Second, we should help patients understand the difference between individual and population risk. We should avoid the practice of telling patients that by taking a statin, they will lower their risk from, say, 15% to 10%, or 3% to 2%. While conceptually easy to understand, it is not entirely accurate: this reduction applies to a population of patients with the same profile, whereas we cannot know whether an individual patient will receive benefit, harm, both, or neither. Decision aids such as that available online from the Mayo Clinic11 appropriately illustrate this principle.

Third, we should spend time with our patients qualitatively exploring their values. Each of these guidelines appropriately recommends shared decision-making, but how do we accomplish the task of making an individual decision on the basis of a population risk tool and in the face of varying guidelines?

Consider this: the lifetime risk of cardiovascular disease tends to be quite high—30-60% in the United States,12 well exceeding the treatment thresholds of every guideline. So perhaps the better focus of our attention should be on using a framework not for population-based risk thresholds, but instead on an individual level, exploring in depth a patient’s values, as nearly every patient could potentially reach a treatment threshold for most guidelines if they lived long enough. How concerned is the patient about cardiovascular disease? Does taking a pill every day to reduce possible risk seem “worth it” to the patient? We must ensure that patients’ decisions are consistent with their values and goals. Language is important—we might call statin therapy an “optional” preventive drug. In this way, a statin drug is merely another component of an overall cardiovascular risk reduction strategy that should include exercise, smoking cessation, and control of other risk factors such as hypertension. With preventive drug therapy, it is not easy to weigh the possibility of side effects against the unknown of whether an individual patient will reap the benefit. And yet we must guide our patients through this more difficult discussion, a discussion that is more important than a particular “threshold to treat.”

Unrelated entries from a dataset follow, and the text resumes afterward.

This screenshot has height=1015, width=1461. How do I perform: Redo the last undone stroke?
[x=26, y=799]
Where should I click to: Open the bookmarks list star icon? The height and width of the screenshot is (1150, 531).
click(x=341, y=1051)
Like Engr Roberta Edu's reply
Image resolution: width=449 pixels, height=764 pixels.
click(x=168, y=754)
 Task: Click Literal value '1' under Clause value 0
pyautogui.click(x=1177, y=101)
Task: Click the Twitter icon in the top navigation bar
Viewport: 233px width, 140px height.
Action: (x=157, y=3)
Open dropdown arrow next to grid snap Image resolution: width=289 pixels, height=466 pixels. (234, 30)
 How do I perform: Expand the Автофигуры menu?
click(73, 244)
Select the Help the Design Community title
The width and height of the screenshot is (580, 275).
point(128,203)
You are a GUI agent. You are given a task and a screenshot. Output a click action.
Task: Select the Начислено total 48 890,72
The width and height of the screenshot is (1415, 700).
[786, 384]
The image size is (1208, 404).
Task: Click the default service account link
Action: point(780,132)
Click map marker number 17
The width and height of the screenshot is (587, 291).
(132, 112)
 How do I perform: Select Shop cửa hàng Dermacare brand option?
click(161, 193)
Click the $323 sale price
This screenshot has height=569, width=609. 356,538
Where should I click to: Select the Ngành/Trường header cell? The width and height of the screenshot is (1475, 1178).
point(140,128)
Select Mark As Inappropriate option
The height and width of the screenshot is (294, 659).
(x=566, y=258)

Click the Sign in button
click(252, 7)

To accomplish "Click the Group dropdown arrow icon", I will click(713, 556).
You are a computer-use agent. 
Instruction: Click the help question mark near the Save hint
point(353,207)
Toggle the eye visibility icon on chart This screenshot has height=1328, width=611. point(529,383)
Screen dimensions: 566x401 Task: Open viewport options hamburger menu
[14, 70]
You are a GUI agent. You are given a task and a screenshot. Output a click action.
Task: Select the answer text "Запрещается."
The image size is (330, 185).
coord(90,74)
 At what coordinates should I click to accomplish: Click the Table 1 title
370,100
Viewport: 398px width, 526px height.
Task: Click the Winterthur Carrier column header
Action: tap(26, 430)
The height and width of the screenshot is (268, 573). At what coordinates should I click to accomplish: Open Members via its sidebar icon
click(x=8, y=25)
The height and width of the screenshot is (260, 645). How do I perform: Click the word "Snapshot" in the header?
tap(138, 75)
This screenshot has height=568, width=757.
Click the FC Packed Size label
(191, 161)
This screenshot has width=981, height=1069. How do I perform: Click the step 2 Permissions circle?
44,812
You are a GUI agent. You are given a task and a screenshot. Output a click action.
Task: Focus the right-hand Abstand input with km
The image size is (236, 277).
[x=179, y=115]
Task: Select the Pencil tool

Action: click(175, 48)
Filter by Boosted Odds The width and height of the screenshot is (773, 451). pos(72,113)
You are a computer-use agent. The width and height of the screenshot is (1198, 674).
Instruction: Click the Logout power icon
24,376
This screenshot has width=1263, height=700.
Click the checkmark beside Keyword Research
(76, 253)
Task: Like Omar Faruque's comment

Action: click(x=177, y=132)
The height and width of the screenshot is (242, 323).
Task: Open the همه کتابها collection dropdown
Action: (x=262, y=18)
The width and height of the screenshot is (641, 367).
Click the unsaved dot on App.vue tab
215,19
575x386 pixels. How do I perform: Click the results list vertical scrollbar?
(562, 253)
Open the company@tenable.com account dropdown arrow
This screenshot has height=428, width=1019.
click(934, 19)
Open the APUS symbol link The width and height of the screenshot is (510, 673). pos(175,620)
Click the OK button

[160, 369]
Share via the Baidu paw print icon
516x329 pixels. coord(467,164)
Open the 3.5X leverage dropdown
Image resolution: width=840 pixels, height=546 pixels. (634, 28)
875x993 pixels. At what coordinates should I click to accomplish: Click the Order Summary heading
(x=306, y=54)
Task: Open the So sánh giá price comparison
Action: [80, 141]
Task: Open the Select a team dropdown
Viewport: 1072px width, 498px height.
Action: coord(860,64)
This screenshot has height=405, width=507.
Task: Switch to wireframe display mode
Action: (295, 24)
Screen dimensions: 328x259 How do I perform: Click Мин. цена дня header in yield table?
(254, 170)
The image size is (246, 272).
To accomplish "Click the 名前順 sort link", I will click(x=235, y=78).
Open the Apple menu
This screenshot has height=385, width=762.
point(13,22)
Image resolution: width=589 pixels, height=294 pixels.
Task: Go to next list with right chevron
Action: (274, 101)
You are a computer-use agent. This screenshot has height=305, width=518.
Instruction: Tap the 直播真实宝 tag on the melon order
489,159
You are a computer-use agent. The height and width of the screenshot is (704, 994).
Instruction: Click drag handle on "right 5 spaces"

Finally, we should make sure that this choice, to take a drug without knowing for sure if it will actually help, remains an individual decision. We should stand up to external forces that may seek to impose a one-size-fits-all statin prescription upon our patients. Furthermore, despite our current era of ever-increasing demands for our time, we should not rush such decisions. Patients may not know how they feel about the concept of chemoprevention, and they may need to go home and think about it. Allowing this time and providing follow-up may ultimately be more important than debating the finer points of a risk threshold.